The weather on the Isle had grown cold, the spray of the waterfall misting as it met the air of the cavern, creating a fog that sparkled in the lights lining the bridge. The structure was new, a marvel of architecture made of pale stone and glass that created the illusion of stepping stones floating over the water. Pénélope stood at the highest point, hair hanging loose in a black curtain down her back. One hand was balanced on the railing, while the other reached out to catch the falling water.
At the sound of my boots, she turned, tiny drops of water clinging to her lashes like dew on a flower. Then she smiled, and every thought in my head disappeared: the waterfall, the lights, and the city all falling away, leaving behind nothing but her.
“It’s cold,” she said, then flung the water cupped in her hand in my direction.
Instinctively, I dodged, laughing. “I suppose that rules out swimming for entertainment?”
“Haven’t the nerve for it?”
“You tell me.” Lifting her with magic, I held her suspended in the air, the falls splashing her hair and face while she shrieked and laughed.
She grinned as I settled her back on the bridge, soaked hair plastered to the side of her face. “I will have revenge for that, rest assured.” Spinning on her heel, she skipped across to the other side of the bridge, seeming not to care as her heels skidded on the slick glass, then perched on the railing, feet dangling over the frothing rapids.

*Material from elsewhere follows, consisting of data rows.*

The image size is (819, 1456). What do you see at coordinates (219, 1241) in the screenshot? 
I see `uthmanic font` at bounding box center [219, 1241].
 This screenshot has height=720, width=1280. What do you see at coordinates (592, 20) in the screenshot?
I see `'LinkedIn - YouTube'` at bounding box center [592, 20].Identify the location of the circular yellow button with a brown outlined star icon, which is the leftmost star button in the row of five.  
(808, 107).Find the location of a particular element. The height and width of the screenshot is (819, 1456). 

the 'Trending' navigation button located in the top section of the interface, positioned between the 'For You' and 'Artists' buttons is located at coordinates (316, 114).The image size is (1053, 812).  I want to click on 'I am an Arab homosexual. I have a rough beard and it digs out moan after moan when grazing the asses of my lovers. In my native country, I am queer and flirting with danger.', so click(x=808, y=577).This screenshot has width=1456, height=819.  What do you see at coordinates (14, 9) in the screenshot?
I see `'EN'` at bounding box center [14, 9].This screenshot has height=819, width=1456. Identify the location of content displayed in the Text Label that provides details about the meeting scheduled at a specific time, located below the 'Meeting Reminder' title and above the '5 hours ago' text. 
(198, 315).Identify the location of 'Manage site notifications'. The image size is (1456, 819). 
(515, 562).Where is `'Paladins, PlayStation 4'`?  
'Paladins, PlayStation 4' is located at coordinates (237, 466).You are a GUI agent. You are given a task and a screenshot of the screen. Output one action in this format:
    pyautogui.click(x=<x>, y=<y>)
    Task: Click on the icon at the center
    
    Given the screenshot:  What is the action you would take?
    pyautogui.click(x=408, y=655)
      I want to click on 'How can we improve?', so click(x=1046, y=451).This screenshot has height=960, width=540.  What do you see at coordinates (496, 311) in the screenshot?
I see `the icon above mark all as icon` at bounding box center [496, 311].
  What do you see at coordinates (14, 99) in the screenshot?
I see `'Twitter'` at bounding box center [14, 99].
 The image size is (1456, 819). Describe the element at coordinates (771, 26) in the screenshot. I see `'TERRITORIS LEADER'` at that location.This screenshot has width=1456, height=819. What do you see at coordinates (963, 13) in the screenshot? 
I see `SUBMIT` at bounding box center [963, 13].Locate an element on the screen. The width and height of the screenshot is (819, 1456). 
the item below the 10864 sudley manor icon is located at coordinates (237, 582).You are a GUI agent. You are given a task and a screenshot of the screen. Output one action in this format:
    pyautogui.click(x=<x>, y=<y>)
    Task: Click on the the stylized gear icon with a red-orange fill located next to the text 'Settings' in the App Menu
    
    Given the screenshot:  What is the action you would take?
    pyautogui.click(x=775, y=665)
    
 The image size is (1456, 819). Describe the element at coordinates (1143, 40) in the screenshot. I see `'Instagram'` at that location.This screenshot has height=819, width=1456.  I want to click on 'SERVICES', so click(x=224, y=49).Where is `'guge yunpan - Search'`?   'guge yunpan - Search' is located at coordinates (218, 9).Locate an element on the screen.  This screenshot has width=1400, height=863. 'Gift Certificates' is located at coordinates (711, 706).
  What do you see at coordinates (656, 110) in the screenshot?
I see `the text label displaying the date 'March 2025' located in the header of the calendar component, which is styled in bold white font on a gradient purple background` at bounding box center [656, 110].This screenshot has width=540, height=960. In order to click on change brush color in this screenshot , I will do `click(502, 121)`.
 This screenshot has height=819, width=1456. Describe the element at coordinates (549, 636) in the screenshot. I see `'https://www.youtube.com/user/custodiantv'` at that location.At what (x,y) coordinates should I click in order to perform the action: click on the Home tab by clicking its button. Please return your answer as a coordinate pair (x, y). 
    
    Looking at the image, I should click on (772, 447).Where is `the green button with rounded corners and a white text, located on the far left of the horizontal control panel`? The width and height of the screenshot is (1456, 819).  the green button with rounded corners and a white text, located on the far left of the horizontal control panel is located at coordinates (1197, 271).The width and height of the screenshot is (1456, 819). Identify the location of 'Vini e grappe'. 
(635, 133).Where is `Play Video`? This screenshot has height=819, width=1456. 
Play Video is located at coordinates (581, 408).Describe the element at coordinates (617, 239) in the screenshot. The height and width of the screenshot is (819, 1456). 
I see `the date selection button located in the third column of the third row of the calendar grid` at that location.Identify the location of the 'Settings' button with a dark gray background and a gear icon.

There was an energy to her. Not something new – rather, something that had always been there, caged, but now released. It was like seeing her again for the first time, different, but wholly and deeply familiar. I took her arms to steady her, my heart skipping an uneven beat as she leaned back against me.
Is this real, or is she only doing it to save her own skin? I forced the thought away, focusing on the feel of her wet hair against my chin, the faint scent of spice rising from her skin.